THE TASK :: Copy out the lines below word for word, from the line with "Tìm hiểu về Ampli" up to and including the line with "我的最爱 (1279, 190)".

+ + + +

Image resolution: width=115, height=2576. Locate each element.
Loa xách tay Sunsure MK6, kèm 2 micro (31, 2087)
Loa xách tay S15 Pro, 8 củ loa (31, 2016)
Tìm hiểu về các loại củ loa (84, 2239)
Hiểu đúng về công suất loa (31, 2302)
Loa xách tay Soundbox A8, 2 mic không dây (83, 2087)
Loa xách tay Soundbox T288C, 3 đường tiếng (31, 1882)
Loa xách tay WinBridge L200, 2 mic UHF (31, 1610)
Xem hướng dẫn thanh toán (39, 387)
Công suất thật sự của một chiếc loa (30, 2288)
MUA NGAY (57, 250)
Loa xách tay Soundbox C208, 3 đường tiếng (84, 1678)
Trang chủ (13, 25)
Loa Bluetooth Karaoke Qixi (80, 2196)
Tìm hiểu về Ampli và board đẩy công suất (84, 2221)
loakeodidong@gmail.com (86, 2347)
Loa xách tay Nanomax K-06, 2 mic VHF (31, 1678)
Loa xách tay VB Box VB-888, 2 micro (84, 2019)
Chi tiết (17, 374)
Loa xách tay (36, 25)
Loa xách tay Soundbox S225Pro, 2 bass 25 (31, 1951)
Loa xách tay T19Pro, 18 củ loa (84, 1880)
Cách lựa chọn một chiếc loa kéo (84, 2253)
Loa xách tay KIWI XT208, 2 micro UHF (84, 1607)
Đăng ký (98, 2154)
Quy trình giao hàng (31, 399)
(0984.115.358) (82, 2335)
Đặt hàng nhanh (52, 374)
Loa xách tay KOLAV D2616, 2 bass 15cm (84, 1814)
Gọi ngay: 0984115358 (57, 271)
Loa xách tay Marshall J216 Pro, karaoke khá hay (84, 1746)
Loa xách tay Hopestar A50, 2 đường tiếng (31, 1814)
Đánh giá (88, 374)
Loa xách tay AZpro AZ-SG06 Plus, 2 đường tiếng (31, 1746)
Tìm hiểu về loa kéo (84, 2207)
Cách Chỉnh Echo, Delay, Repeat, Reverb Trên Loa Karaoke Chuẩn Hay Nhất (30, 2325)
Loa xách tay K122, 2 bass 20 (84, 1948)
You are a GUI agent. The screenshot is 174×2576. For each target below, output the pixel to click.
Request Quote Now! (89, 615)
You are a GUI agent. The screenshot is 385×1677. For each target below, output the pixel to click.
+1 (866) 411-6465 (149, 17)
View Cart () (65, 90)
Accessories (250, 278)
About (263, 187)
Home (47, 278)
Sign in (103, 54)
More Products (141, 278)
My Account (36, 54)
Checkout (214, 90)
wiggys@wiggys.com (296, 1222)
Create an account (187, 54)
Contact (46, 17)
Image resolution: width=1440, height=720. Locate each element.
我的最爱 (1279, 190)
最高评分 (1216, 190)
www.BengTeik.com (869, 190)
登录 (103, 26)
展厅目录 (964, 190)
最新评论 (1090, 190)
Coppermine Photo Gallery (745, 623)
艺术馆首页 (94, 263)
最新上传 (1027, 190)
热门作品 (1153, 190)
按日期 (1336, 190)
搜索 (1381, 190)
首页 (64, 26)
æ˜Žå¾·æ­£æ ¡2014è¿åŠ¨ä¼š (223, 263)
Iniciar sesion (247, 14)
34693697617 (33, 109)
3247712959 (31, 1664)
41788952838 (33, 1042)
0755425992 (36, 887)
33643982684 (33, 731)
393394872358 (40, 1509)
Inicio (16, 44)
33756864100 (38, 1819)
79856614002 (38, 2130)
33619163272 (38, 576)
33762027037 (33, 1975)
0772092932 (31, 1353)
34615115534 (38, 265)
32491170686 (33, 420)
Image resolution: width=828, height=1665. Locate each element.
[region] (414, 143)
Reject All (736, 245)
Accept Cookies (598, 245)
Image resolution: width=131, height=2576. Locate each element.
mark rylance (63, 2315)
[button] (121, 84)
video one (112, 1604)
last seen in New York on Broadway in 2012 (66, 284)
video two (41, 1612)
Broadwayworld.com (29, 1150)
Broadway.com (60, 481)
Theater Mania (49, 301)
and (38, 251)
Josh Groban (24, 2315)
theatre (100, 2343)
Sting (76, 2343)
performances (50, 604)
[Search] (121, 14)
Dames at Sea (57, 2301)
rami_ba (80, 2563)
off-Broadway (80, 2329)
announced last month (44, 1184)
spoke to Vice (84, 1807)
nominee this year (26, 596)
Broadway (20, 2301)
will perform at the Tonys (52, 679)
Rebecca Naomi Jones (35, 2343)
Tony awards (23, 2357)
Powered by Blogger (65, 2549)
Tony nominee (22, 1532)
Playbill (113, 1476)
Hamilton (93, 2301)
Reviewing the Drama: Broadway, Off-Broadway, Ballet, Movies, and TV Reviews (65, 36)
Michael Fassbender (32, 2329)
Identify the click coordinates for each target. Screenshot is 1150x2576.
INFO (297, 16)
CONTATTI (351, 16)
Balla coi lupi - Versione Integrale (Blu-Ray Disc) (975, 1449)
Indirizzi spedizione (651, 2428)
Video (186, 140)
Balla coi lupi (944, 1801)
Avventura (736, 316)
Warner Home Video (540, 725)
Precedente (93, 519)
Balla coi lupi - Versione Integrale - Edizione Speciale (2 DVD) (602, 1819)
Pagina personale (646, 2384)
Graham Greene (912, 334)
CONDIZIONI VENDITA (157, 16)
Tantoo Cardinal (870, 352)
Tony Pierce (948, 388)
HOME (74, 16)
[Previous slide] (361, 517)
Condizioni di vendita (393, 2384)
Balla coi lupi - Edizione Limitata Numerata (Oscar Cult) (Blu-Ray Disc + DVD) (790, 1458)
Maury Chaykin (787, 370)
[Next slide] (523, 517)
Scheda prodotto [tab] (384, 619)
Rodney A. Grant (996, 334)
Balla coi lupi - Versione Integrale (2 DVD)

+ + + +

EXERCISE OUTPUT ::
Tìm hiểu về Ampli và board đẩy công suất (84, 2221)
loakeodidong@gmail.com (86, 2347)
Loa xách tay Nanomax K-06, 2 mic VHF (31, 1678)
Loa xách tay VB Box VB-888, 2 micro (84, 2019)
Chi tiết (17, 374)
Loa xách tay (36, 25)
Loa xách tay Soundbox S225Pro, 2 bass 25 (31, 1951)
Loa xách tay T19Pro, 18 củ loa (84, 1880)
Cách lựa chọn một chiếc loa kéo (84, 2253)
Loa xách tay KIWI XT208, 2 micro UHF (84, 1607)
Đăng ký (98, 2154)
Quy trình giao hàng (31, 399)
(0984.115.358) (82, 2335)
Đặt hàng nhanh (52, 374)
Loa xách tay KOLAV D2616, 2 bass 15cm (84, 1814)
Gọi ngay: 0984115358 (57, 271)
Loa xách tay Marshall J216 Pro, karaoke khá hay (84, 1746)
Loa xách tay Hopestar A50, 2 đường tiếng (31, 1814)
Đánh giá (88, 374)
Loa xách tay AZpro AZ-SG06 Plus, 2 đường tiếng (31, 1746)
Tìm hiểu về loa kéo (84, 2207)
Cách Chỉnh Echo, Delay, Repeat, Reverb Trên Loa Karaoke Chuẩn Hay Nhất (30, 2325)
Loa xách tay K122, 2 bass 20 (84, 1948)
You are a GUI agent. The screenshot is 174×2576. For each target below, output the pixel to click.
Request Quote Now! (89, 615)
You are a GUI agent. The screenshot is 385×1677. For each target below, output the pixel to click.
+1 (866) 411-6465 (149, 17)
View Cart () (65, 90)
Accessories (250, 278)
About (263, 187)
Home (47, 278)
Sign in (103, 54)
More Products (141, 278)
My Account (36, 54)
Checkout (214, 90)
wiggys@wiggys.com (296, 1222)
Create an account (187, 54)
Contact (46, 17)
Image resolution: width=1440, height=720. Locate each element.
我的最爱 (1279, 190)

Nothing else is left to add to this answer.